→ **DATA RECORDS**:
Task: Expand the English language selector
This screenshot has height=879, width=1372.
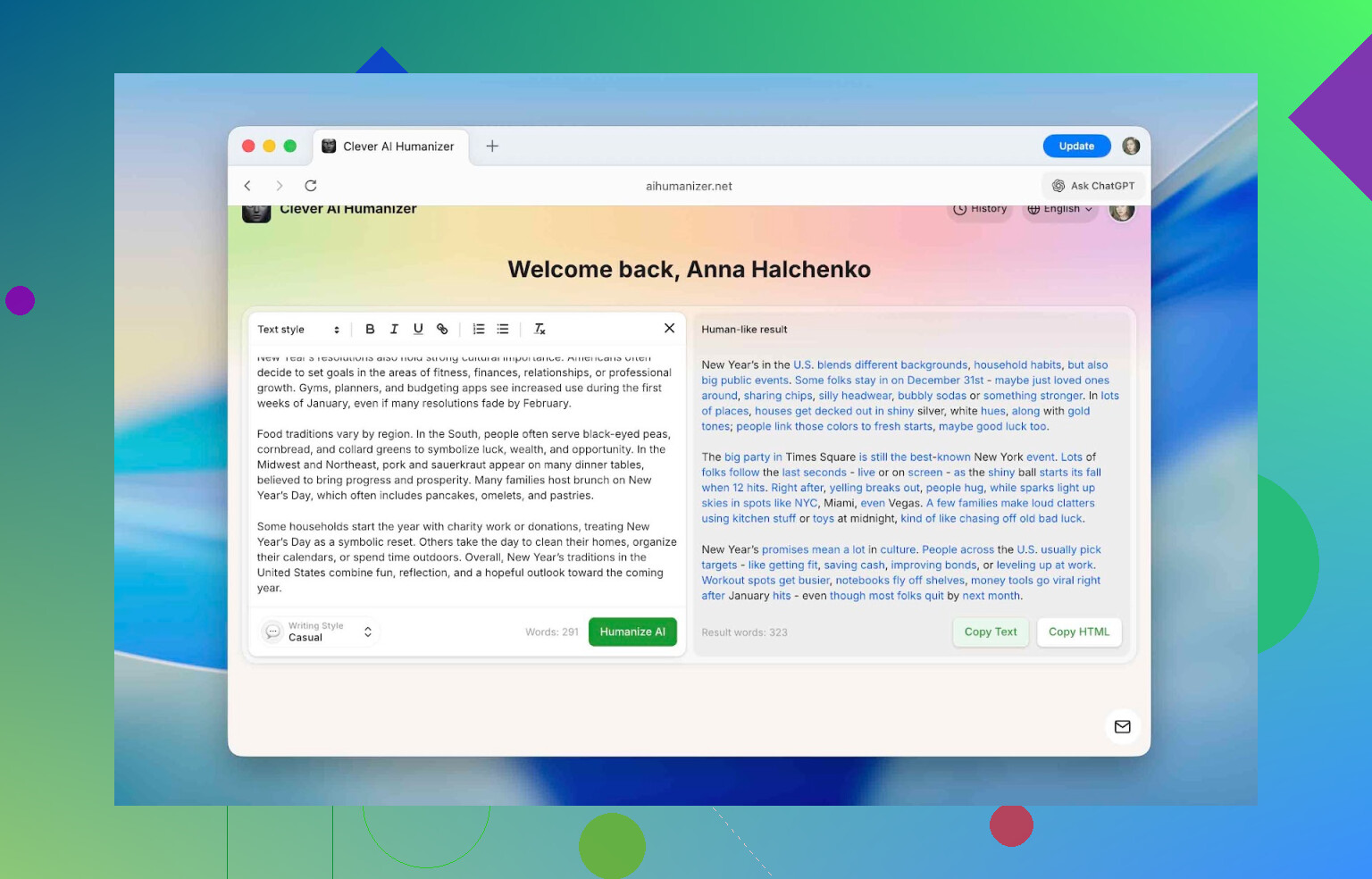Action: point(1059,209)
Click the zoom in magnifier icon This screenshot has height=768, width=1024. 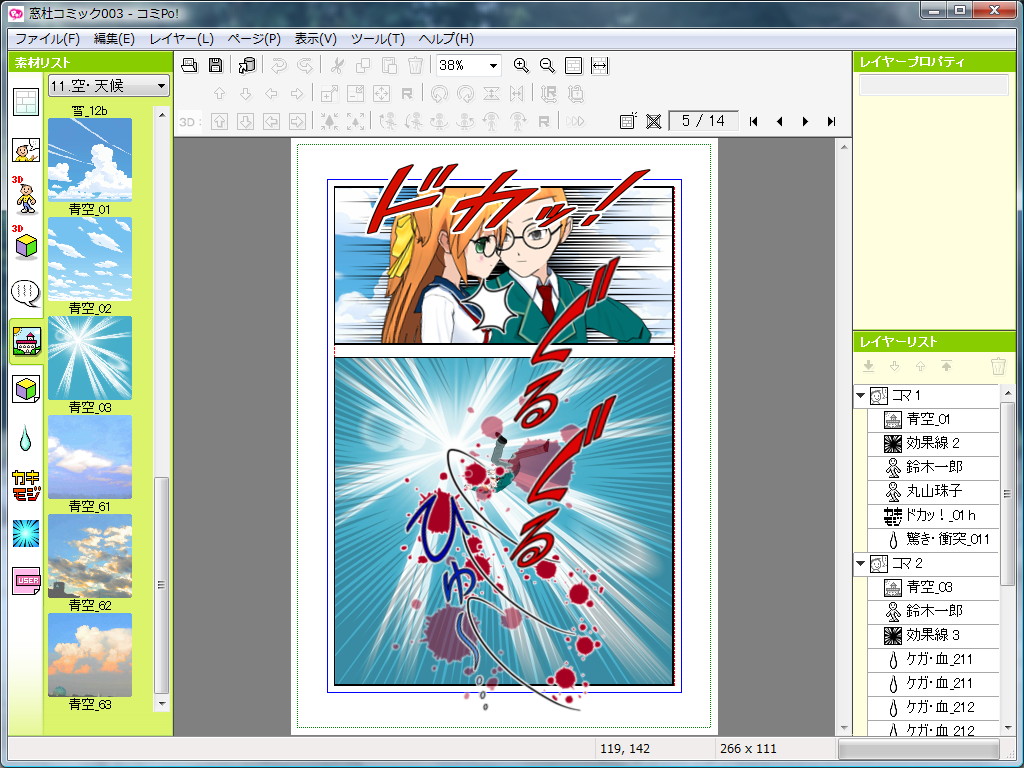(x=521, y=65)
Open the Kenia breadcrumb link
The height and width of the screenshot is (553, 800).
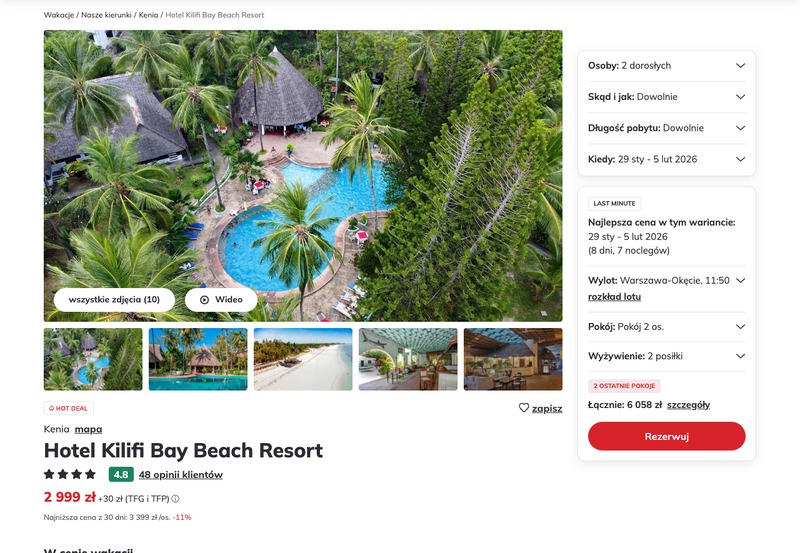click(148, 15)
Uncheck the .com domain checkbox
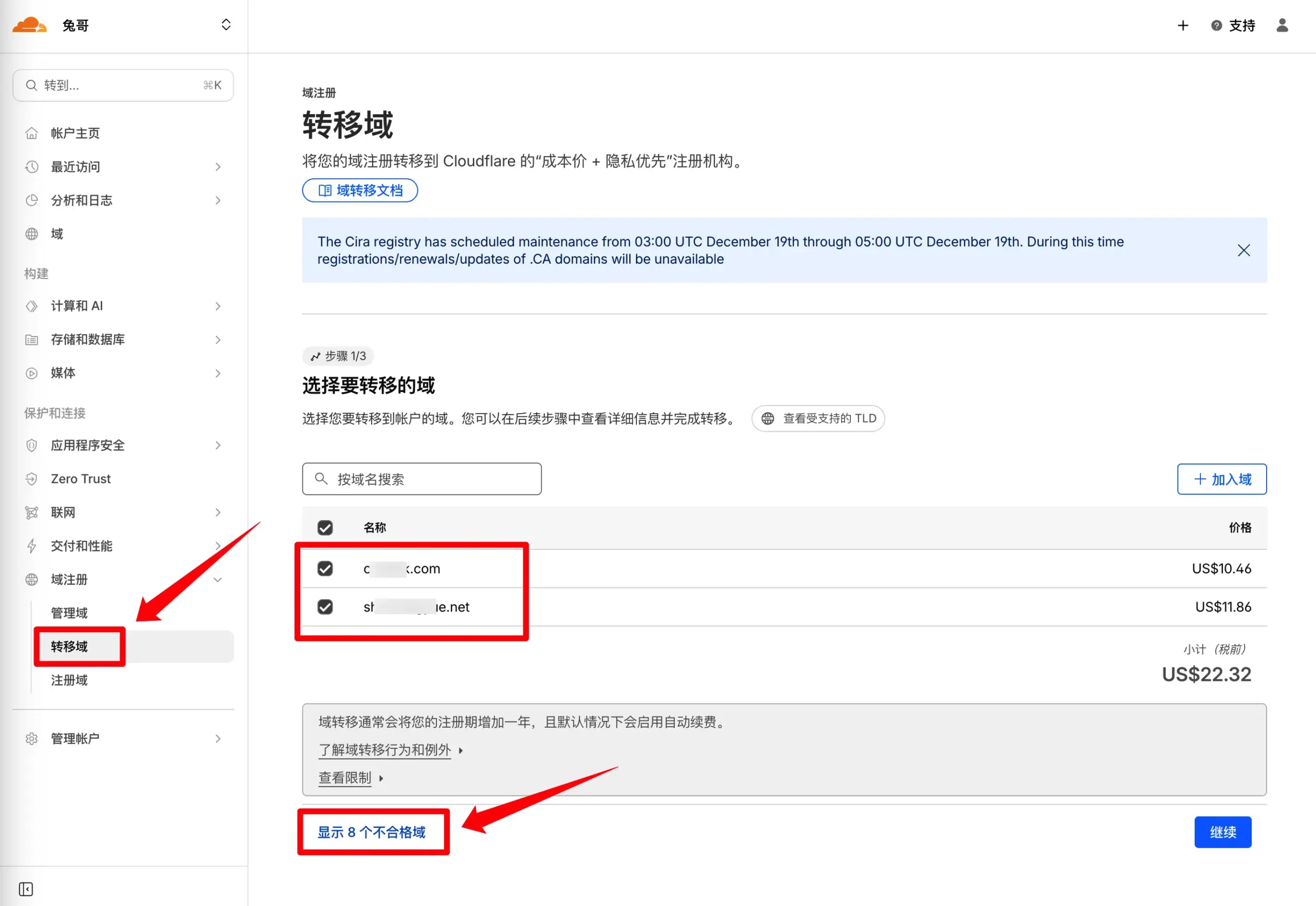The image size is (1316, 906). click(x=325, y=568)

→ **SET TASK**:
Convert the material from the line with "Open the Kenia breadcrumb link" through the end into a JSON list of strings, one string per line, skipping blank lines and leaving out the pictures.

→ **EXERCISE RESPONSE**:
[
  "Open the Kenia breadcrumb link",
  "The height and width of the screenshot is (553, 800).",
  "click(148, 15)",
  "Uncheck the .com domain checkbox",
  "The image size is (1316, 906). click(x=325, y=568)"
]